→ TEXT
▽

The turnaround really began with the transformation of the old cattle market Øksnehallen into a light and stylish exhibition hall. The district is situated within walking distance of Copenhagen city centre, right behind the Central Station. It is one of the most fashionable places in Copenhagen - not just to live - but to shop, eat, drink and have a great night out.
Along Vesterbrogade and Istedgade, where you will find the original red light district on the first stretch from Copenhagen Central Station and up, you will find plenty of bars, restaurants, and designer stores. Are you looking for a fancy dinner or a fun night out go to the Meatpacking District where new restaurants and cool bars crowd the area. The quarter even boasts its own food street, frenchy Værnedamsvej – a gourmet’s paradise with specialist cheese, wine, fish and chocolate shops, as well as cafes and grocers - on the border between Frederiksberg and Vesterbro. Vesterbro is also known as Copenhagen V.
At the southern end of Skt Jørgens Sø lake, you’ll find a striking modern building offering you a ticket into space. A visit to Copenhagen’s planetarium will put stars in the eyes of the whole family.
Designed by MAA Knud Munk and opened in 1989, the planetarium is named after the Danish astronomer Tycho Brahe, and aims to educate and entertain the whole family through exhibitions and 3D and IMAX films.

△

→ RECORDED INFORMATION
▽

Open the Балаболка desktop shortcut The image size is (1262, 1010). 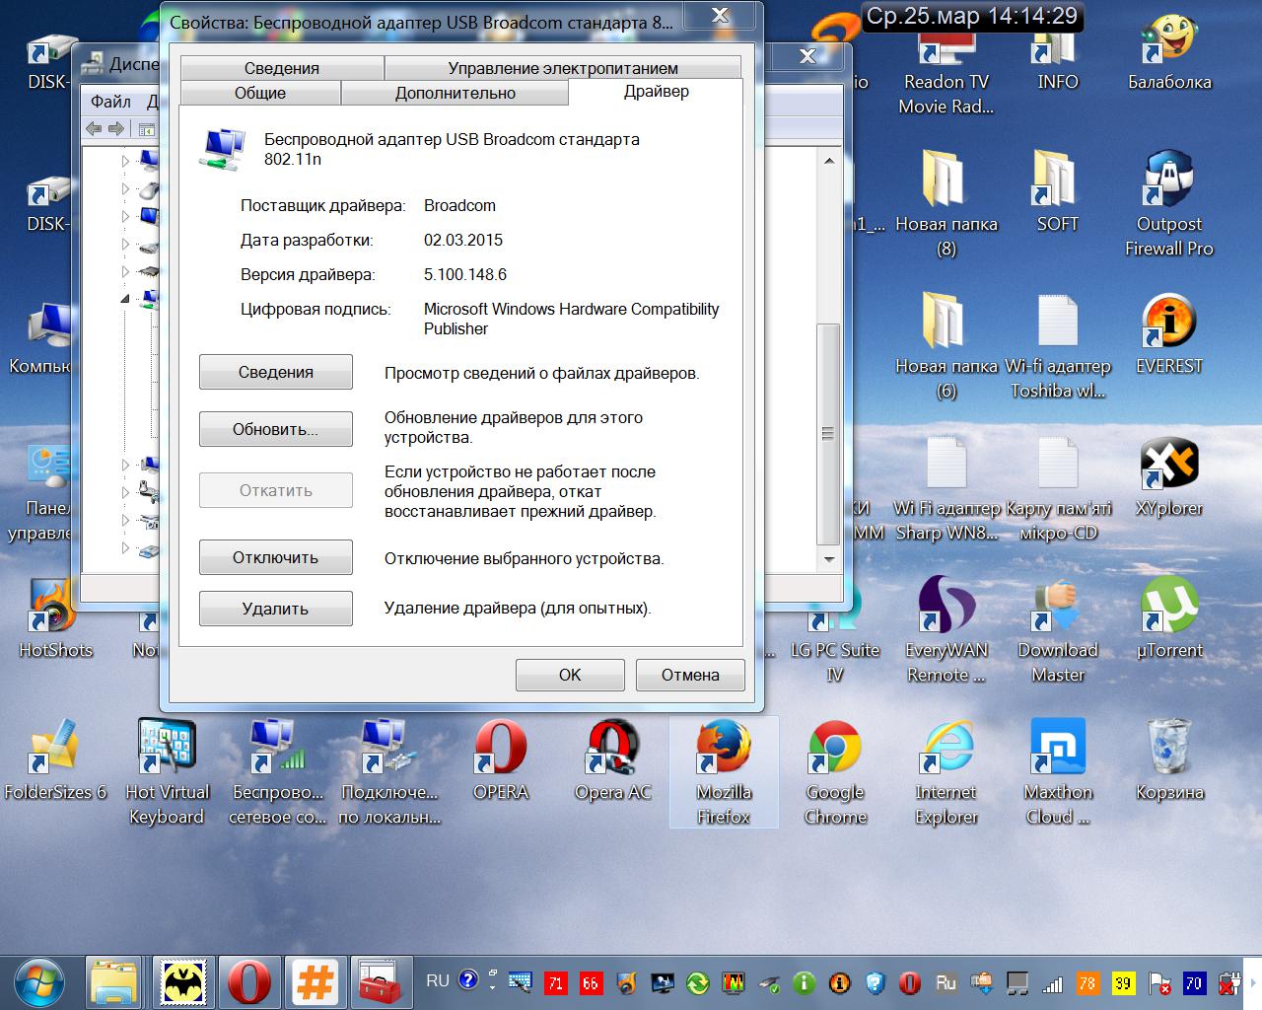[x=1169, y=41]
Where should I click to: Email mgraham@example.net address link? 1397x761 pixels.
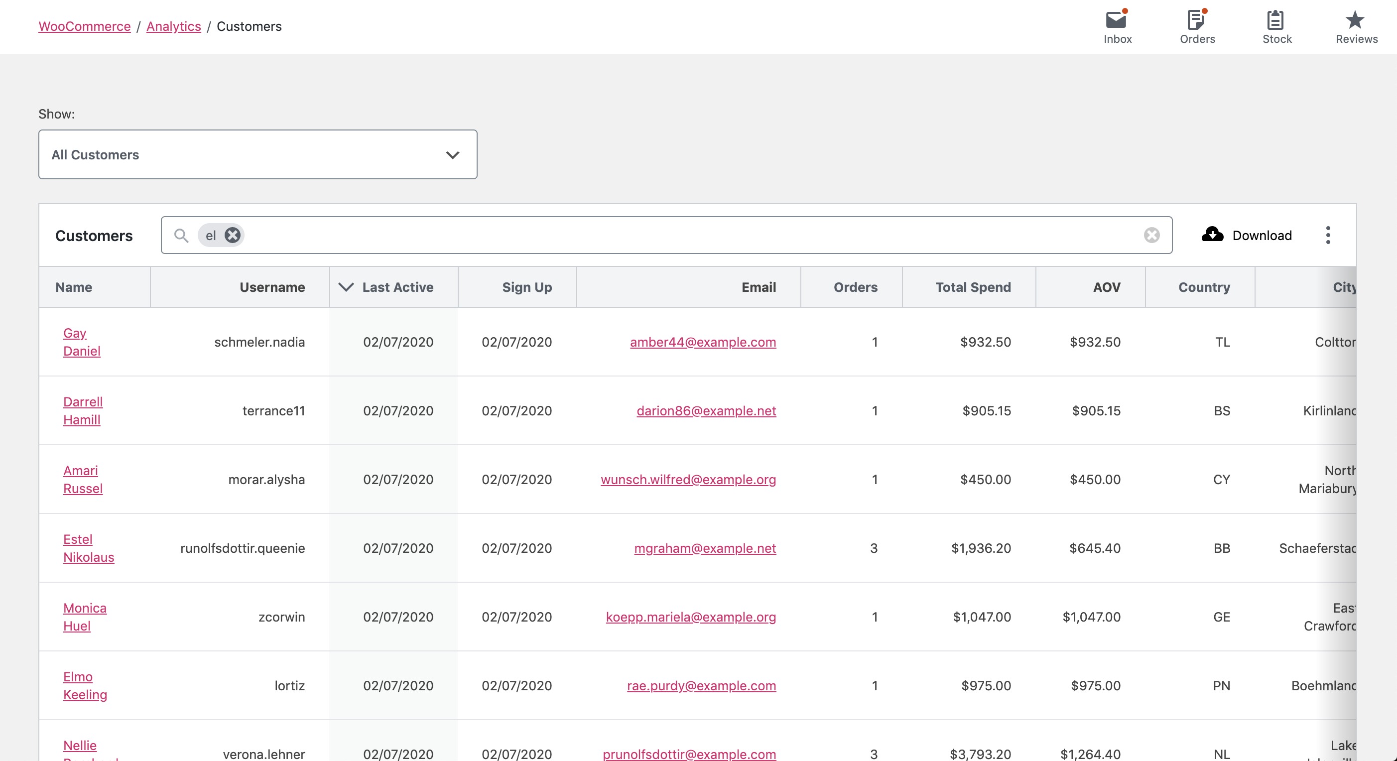[x=704, y=548]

△

In the text about Vesterbro, rewrite the passage that begins at the words "Along Vesterbrogade and" and stops after "as Copenhagen V.", putting "fashion boutiques" in place of "designer stores".

Along Vesterbrogade and Istedgade, where you will find the original red light district on the first stretch from Copenhagen Central Station and up, you will find plenty of bars, restaurants, and fashion boutiques. Are you looking for a fancy dinner or a fun night out go to the Meatpacking District where new restaurants and cool bars crowd the area. The quarter even boasts its own food street, frenchy Værnedamsvej – a gourmet’s paradise with specialist cheese, wine, fish and chocolate shops, as well as cafes and grocers - on the border between Frederiksberg and Vesterbro. Vesterbro is also known as Copenhagen V.